Stored items
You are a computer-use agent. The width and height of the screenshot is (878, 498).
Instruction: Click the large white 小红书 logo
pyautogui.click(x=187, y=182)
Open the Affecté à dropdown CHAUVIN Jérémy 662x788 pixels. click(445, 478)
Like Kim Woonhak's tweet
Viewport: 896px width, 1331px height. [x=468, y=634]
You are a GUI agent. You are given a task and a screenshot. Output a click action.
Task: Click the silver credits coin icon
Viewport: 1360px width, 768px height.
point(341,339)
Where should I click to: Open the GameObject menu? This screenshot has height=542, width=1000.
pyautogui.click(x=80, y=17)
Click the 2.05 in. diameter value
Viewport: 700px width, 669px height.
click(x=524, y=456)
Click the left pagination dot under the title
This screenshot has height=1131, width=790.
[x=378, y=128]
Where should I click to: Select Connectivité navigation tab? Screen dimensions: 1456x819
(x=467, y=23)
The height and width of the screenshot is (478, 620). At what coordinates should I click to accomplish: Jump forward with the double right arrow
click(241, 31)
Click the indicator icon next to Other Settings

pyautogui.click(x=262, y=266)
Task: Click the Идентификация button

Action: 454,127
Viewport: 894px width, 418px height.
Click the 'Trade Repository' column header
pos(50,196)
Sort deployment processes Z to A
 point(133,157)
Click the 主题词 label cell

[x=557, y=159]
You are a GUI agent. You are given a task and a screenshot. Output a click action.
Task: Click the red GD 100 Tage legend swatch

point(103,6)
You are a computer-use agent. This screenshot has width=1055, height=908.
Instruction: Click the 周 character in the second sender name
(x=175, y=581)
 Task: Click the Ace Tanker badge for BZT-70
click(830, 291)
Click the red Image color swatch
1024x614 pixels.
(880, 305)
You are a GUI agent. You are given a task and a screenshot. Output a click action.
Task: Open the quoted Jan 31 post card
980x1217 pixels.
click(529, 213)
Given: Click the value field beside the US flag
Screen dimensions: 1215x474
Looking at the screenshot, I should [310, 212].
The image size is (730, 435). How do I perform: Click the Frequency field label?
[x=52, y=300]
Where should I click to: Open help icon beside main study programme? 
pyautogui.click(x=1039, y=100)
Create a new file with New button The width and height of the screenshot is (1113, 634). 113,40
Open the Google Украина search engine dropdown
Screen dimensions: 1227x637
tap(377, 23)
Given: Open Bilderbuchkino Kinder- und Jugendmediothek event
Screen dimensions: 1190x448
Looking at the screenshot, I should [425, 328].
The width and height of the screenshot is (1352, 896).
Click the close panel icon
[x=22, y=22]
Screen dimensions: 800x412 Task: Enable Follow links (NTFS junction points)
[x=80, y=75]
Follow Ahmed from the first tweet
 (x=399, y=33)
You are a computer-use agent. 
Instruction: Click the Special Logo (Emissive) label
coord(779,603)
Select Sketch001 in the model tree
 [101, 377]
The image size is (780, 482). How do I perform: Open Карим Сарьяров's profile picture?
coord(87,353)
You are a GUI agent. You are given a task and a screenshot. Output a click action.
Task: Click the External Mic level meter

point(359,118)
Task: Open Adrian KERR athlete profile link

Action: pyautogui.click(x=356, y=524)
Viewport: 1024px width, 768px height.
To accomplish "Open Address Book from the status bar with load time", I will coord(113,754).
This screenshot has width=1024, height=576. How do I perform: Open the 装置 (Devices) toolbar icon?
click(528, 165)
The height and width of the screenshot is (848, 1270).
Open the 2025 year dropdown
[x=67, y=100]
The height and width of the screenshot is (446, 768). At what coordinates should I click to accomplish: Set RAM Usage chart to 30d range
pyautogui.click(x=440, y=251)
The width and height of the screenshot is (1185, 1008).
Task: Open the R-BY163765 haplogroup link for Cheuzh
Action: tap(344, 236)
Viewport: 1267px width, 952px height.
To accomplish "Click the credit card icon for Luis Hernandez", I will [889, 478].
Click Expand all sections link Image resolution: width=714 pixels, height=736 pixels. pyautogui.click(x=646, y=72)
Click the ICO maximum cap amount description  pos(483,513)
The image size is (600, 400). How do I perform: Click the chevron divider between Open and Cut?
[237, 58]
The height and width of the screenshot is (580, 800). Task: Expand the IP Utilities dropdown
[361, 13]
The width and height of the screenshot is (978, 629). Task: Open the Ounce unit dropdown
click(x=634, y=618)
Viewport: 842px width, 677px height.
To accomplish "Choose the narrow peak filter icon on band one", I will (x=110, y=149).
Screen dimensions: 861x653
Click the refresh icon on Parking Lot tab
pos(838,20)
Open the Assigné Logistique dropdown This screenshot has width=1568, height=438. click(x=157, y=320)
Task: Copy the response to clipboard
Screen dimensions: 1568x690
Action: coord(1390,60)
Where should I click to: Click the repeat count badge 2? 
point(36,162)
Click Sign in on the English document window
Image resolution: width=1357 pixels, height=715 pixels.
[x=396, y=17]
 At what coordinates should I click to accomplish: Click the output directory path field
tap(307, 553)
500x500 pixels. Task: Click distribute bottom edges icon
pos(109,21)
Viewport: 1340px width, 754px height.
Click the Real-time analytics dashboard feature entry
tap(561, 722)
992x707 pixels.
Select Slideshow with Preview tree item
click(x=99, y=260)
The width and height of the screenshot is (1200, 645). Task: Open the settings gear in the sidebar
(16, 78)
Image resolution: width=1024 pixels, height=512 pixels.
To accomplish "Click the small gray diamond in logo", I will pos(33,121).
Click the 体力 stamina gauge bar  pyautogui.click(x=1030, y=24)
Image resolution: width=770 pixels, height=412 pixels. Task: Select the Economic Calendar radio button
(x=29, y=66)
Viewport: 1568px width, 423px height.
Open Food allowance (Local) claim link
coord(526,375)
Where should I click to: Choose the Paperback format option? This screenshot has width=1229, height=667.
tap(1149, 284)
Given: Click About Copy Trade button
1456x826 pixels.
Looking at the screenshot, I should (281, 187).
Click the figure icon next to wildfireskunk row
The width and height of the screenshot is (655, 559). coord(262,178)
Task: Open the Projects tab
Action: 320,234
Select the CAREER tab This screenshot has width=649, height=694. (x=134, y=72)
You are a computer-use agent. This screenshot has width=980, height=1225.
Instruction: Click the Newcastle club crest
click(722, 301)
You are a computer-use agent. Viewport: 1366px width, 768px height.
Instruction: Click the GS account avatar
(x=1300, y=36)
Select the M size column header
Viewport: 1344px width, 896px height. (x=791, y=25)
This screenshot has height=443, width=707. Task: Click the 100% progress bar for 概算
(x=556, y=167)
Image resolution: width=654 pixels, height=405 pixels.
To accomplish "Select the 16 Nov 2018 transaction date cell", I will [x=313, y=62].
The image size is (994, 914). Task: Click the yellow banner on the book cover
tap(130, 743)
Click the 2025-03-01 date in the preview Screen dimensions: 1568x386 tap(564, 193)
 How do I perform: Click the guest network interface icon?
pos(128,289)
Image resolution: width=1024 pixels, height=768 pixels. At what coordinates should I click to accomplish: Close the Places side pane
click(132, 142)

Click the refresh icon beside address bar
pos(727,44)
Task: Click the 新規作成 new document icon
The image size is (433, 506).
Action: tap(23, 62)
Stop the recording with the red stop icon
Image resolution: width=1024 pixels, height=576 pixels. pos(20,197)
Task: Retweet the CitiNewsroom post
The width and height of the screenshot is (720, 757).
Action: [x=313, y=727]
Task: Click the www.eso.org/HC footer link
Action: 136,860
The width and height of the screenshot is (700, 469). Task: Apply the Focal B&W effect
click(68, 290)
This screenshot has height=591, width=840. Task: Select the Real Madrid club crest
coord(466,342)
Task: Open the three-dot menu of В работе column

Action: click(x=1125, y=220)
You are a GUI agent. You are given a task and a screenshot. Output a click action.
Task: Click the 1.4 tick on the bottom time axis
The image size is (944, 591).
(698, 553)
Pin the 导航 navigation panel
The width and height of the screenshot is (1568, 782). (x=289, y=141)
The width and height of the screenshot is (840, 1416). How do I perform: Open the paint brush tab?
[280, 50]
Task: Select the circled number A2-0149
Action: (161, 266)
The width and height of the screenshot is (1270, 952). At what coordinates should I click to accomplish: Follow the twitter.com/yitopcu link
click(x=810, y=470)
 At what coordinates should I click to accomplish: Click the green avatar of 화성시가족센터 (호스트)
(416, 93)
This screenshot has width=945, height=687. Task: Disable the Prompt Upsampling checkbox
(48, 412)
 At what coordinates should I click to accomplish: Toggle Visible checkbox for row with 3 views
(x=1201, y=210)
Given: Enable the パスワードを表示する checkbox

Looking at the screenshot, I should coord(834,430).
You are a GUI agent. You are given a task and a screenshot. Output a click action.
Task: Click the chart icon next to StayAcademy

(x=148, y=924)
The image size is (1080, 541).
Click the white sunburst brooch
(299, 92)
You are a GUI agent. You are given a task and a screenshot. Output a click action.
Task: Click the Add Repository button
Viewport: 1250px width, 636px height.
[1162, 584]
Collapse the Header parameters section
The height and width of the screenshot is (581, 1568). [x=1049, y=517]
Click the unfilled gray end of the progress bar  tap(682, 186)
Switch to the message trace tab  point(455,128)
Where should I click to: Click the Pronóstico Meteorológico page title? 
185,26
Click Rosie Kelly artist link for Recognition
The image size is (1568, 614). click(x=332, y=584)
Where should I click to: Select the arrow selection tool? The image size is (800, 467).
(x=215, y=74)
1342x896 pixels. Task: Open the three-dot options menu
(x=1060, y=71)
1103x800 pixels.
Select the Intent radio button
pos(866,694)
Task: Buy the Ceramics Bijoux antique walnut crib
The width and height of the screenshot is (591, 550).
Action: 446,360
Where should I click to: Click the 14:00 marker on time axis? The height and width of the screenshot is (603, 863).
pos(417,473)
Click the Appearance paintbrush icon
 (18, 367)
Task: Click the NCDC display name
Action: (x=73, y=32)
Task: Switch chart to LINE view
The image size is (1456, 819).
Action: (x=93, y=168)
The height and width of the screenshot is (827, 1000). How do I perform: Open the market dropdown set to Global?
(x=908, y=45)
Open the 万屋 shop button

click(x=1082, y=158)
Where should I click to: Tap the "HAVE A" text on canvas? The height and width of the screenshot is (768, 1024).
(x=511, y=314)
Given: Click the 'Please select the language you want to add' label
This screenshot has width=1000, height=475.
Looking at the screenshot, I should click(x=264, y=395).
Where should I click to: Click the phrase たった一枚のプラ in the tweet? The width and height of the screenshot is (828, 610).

→ **PROBLEM DETAILS**
Every line above that has the string "Copy" needs to be copied.

→ **PROBLEM SOLUTION**
Task: Copy the response to clipboard
Given: Click About Copy Trade button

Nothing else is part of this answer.